Donnelly was born March 28, 1923 in Altoona, Pennsylvania, the son of Irish immigrant David Roy Donnelly and Magdalena Donnelly, born in Germany. He graduated from Altoona High School in 1940. He left to join the Navy in 1942, and completed courses in electronics at Grove City College. He also attended the Navy's electronics and guided missile technical schools. Nicknamed "Red" for his hair, Donnelly was stationed at the National Bureau of Standards in Washington, D.C., working in electronics for classified guided ordnance development, including the Bat, at the Navy's National Hydraulic Laboratory.

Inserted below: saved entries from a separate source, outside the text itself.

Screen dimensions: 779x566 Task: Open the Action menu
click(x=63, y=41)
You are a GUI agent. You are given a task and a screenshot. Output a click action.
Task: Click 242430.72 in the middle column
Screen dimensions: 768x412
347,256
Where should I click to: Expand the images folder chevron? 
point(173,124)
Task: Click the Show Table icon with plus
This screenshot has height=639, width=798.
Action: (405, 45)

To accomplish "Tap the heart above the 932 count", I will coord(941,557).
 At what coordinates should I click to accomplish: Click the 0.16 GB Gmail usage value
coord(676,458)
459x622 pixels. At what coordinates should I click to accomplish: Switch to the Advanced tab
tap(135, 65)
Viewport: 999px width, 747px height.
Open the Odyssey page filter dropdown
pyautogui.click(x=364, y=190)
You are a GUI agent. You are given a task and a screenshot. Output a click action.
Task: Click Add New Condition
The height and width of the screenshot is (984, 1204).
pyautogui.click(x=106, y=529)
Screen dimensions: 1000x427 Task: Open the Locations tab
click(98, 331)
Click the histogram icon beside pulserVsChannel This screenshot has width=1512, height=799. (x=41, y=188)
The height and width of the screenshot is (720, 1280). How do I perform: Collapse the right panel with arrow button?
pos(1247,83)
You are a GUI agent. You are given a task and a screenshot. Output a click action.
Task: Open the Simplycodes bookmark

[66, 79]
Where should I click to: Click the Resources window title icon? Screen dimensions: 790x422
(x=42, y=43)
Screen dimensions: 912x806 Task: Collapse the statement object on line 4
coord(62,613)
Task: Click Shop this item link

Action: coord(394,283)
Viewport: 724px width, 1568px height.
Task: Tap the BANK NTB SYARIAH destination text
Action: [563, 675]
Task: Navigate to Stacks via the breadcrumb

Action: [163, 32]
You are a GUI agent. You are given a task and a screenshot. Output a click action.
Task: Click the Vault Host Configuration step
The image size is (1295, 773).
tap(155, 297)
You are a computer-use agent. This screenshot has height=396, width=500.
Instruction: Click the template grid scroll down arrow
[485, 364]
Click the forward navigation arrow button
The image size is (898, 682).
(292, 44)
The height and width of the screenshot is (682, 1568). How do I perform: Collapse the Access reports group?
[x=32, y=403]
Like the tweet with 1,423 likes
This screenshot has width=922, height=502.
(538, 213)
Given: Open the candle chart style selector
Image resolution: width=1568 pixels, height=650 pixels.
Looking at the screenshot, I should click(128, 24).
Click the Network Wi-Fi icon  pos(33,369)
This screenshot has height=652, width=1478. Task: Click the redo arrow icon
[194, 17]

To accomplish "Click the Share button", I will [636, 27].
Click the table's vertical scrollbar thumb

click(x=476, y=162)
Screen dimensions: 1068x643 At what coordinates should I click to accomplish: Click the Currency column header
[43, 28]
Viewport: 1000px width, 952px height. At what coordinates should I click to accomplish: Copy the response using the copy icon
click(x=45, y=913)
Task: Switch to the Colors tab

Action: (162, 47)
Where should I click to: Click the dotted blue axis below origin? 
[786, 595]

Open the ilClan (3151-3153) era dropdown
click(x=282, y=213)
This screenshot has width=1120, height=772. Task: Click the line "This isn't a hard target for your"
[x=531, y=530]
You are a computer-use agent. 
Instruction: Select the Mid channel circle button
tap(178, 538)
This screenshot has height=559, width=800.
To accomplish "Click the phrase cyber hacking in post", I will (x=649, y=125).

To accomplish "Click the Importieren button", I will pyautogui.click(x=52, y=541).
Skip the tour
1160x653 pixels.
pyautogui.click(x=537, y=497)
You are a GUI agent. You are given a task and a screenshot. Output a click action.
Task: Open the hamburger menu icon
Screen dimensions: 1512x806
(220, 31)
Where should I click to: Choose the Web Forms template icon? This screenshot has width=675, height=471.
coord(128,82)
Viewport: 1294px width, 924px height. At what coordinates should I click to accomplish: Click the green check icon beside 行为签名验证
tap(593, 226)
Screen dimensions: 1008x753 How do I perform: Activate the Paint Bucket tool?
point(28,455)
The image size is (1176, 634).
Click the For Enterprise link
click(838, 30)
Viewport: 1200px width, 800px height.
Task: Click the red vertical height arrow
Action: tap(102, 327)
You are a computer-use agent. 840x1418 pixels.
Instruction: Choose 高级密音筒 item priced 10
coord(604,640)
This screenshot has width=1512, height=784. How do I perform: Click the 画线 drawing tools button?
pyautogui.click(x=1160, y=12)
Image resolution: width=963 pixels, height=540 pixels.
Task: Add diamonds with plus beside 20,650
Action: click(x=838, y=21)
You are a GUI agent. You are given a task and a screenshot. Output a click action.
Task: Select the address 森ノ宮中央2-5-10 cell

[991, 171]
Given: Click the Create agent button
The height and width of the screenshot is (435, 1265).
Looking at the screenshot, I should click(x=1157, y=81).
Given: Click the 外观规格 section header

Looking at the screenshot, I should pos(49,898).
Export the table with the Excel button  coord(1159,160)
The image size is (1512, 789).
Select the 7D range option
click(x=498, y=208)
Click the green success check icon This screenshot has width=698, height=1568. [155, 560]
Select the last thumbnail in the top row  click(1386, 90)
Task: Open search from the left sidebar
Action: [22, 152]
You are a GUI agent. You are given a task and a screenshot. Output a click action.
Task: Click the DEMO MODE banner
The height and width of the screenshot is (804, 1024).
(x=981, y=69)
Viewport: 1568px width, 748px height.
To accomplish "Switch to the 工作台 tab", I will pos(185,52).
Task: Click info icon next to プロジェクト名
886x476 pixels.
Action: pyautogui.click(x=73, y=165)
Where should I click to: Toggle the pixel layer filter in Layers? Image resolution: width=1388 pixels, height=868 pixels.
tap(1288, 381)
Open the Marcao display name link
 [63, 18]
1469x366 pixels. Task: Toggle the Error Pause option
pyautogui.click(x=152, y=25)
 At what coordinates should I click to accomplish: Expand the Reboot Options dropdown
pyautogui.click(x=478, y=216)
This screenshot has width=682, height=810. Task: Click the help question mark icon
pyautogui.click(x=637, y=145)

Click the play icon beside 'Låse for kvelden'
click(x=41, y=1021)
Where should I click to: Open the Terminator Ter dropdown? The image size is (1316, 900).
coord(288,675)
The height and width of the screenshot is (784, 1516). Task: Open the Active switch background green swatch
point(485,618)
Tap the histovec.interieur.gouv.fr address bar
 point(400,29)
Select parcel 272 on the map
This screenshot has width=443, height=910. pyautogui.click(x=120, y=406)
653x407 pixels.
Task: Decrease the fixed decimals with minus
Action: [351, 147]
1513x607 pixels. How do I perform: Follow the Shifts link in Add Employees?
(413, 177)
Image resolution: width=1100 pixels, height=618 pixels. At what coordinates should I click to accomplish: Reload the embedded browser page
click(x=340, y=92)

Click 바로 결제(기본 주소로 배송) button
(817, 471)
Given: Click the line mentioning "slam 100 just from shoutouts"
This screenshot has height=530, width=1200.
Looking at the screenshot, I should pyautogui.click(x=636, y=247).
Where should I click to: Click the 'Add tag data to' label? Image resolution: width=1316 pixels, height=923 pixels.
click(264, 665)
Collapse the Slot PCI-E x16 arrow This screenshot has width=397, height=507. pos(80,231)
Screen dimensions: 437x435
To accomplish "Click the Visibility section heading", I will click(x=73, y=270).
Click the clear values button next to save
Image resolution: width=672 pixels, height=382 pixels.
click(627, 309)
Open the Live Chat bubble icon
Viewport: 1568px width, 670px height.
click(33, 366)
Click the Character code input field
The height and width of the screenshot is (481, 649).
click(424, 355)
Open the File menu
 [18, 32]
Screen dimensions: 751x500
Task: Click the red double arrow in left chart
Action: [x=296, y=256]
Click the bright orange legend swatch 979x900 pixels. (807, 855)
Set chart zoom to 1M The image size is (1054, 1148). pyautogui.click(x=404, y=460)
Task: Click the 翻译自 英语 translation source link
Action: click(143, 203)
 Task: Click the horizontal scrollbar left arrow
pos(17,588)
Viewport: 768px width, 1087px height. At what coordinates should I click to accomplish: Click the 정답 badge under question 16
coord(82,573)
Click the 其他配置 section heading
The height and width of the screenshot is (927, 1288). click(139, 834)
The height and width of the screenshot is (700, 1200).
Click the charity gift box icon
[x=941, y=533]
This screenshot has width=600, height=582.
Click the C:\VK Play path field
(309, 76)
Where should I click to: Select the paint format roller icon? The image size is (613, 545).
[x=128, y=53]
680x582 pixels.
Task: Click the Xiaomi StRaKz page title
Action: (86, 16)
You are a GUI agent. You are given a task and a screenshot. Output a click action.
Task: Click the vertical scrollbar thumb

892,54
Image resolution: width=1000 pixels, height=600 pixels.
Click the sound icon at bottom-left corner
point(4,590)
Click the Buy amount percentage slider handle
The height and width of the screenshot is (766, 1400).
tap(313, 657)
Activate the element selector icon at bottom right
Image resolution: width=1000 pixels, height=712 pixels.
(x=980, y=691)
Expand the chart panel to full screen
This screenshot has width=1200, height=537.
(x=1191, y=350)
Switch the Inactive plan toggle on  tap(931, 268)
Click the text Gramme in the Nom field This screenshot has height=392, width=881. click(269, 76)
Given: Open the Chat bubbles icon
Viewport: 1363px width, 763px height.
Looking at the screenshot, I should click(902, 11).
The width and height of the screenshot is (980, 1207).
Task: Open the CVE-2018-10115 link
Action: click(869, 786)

On April 28, 1945, his VPB-109 Squadron of PB4Y-2 Privateer bombers, known as the Bat Squadron, dropped several SWOD-9 Bats, the first fully automatic guided bombs used in warfare, on Japanese shipping in Borneo's Balikpapan Harbor. The attack sank three ships and destroyed a large oil tank. Donnelly advanced to the rate of chief petty officer and was awarded nine Navy medals. After the war, Donnelly became a Navy civil service employee. He was assigned to aircraft and ordnance testing at the Naval Air Ordnance Test Station at Chincoteague Island, Virginia and the Naval Air Station Patuxent River, Mayland, where he first met Alan Shepard, Pete Conrad, John Young, Jim Lovell and other future astronauts. In 1951, he was awarded an electronic engineer-equivalent degree by the U.S. Civil Service Commission.
NASA career
Donnelly had worked at the National Hydraulic Laboratory for Hugh L. Dryden, who became NASA deputy administrator in 1958. Dryden recommended Donnelly to Robert R. Gilruth, head of NASA's Space Task Group at Langley, Virginia, who hired him. Gilruth sent Donnelly to Cape Canaveral, Florida in 1959, where he served as a capsule test conductor for all Project Mercury and Gemini launches. He became chief test conductor for the Manned Spacecraft Center's Florida Operations during the Gemini program, responsible for planning, scheduling and directing all manned spacecraft pre-launch and launch acceptance tests. In 1964, he was named launch operations manager for KSC, with oversight of both spacecraft and launch vehicles; reporting to Rocco Petrone, KSC director of launch operations. rollout at LC-39 on May 20, 1969 and T.J. O'Malley in front of Friendship 7 in 1962. Donnelly was the launch operations manager on January 27, 1967, when fire swept through the Apollo 1 command module, killing the crew; and served as an observer for the Apollo 204 Review Board's Advisory Group later that year. As launch operations manager in KSC's Test Operations Office during Apollo, he was responsible for the checkout of all manned space vehicles, including boosters and spacecraft, from Apollo 7 in 1968 through the Apollo-Soyuz Test Project in 1975. By 1973, he became associate director, launch operations. In 1976, Donnelly was project manager of Third Century America, a science and technology display at KSC commemorating the U.S. Bicentennial. In 1977, he led the NASA team conducting drop tests of the space shuttle Enterprise at the Dryden Flight Research Center, California.
Later years
In 1978, Donnelly retired from NASA as director, Space Transportation Systems Processing at KSC, and joined United Space Boosters, Inc. as vice president, Field Operations-Florida. The firm was prime contractor for space shuttle solid rocket booster assembly, integration, checkout and refurbishment; and for building two SRB recovery ships. He retired from USBI in 1989 at age 65. Donnelly was a trustee and former four-term president of the Missile, Space and Range Pioneers, and a founder and two-term chairman of the board of the Astronauts Memorial Foundation. He received the Lifetime Achievement Award from the National Space Club. Donnelly died on March 12, 2014 aged 90.
Family
Donnelly married Margaret Mary Boyle in 1944, a nurse who once treated Arthur Godfrey. Their daughters are Penelope Martin, Pamela Gene McLeod, and Paula Bleakley. They had nine grandchildren, Michele Foster, Jackie Nuvy, Christopher Martin, Justin, Nick and Blaise Bleakley; Conor, Kevin and Michael McLeod; and four wonderful great-grandchildren, Austin Nuvy, Amber Nuvy, Cody Nuvy, Caden Martin. He had 12 brothers and sisters.